Ontvangen 5 april 2012
De ondergetekende stelt het volgende amendement voor:
In artikel I wordt na onderdeel G een onderdeel ingevoegd, luidende:
Ga
Voor artikel 22 wordt een paragraaf ingevoegd, luidende:
1. Onverminderd het bepaalde in artikel 21a stelt de gemeenteraad basistarieven vast voor het verlenen van begeleiding.
2. De basistarieven worden vastgesteld:
a. op basis van reële kostprijzen van de onderscheidenlijke vormen van begeleiding; en
b. uitgaande van inzet van personeel door de aanbieder tegen arbeidsvoorwaarden die passen bij de vereiste vaardigheden benodigd voor het leveren van begeleiding.
3. Het college van burgemeester en wethouders neemt bij het aangaan van overeenkomsten met derden over het verlenen van begeleiding de door de gemeenteraad vastgestelde basistarieven in acht.

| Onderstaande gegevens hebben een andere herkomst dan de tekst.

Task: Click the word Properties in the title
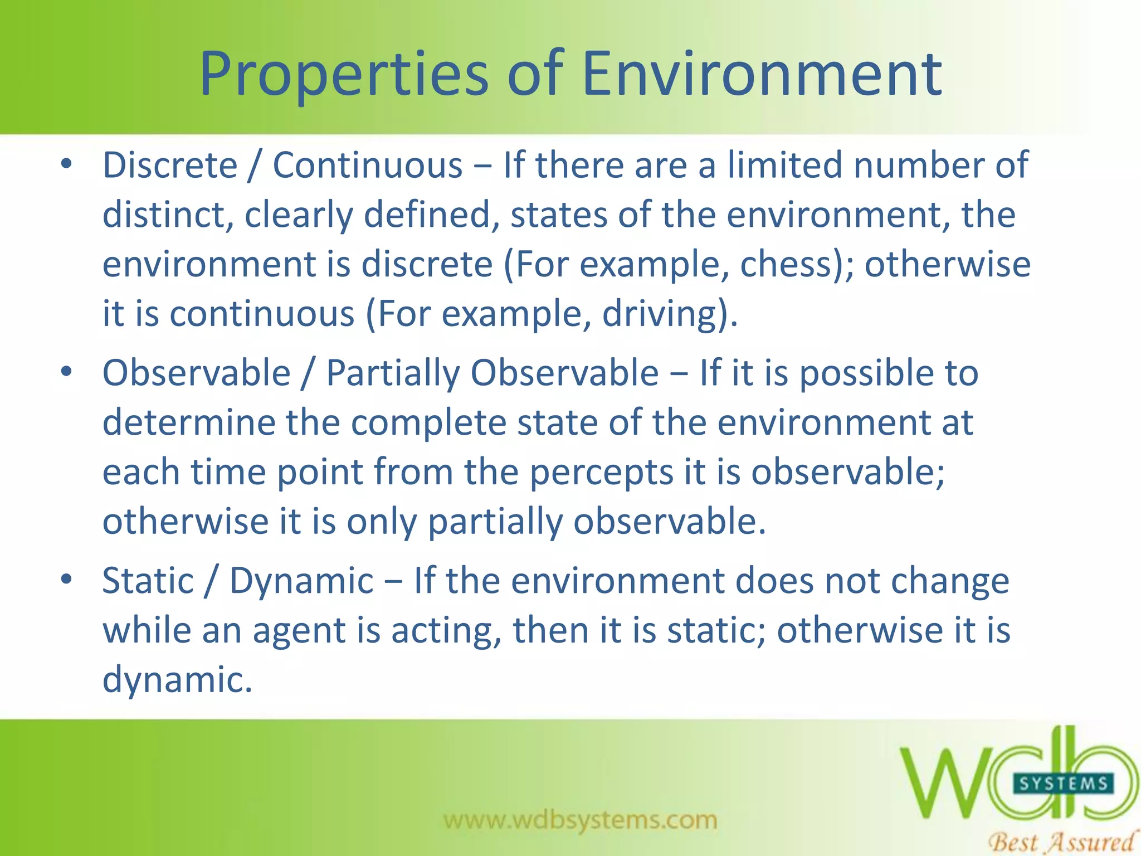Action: (x=344, y=74)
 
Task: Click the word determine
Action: (x=189, y=422)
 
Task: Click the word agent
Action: (x=299, y=631)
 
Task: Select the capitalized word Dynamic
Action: (x=301, y=581)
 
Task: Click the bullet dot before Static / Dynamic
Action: (x=67, y=580)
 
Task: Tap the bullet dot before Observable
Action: (x=67, y=372)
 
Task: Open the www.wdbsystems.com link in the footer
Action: (x=580, y=820)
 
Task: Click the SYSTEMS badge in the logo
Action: (x=1063, y=784)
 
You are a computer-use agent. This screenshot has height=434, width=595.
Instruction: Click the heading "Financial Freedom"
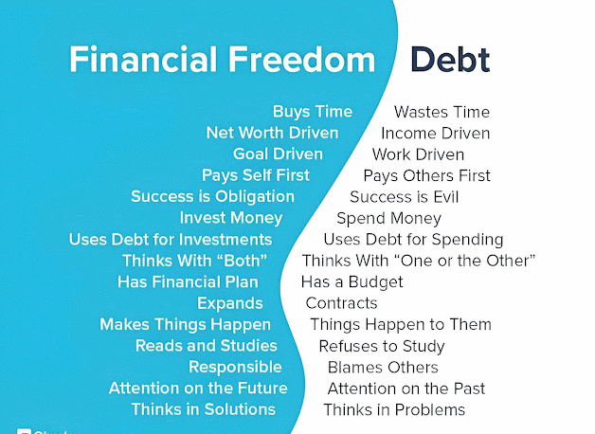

4. Bij of krachtens algemene maatregel van bestuur kunnen nadere regels worden gesteld omtrent de vaststelling van de in het eerste lid bedoelde basistarieven en de in het tweede lid bedoelde arbeidsvoorwaarden.
5. Het ontwerp van een krachtens het vierde lid vast te stellen algemene maatregel van bestuur wordt aan de beide kamers der Staten-Generaal overgelegd. De voordracht voor de vast te stellen algemene maatregel van bestuur kan worden gedaan nadat vier weken na de overlegging zijn verstreken, tenzij binnen die termijn door of namens een der kamers of door ten minste een vijfde van het grondwettelijk aantal leden van een der kamers de wens te kennen wordt gegeven dat het onderwerp van de algemene maatregel van bestuur bij wet wordt geregeld. In dat geval wordt een daartoe strekkend voorstel van wet zo spoedig mogelijk ingediend.
1. Indien het college van burgemeester en wethouders het verlenen van begeleiding door derden laat verrichten, waarborgt het college daarbij de kwaliteit en de continuïteit van de begeleiding.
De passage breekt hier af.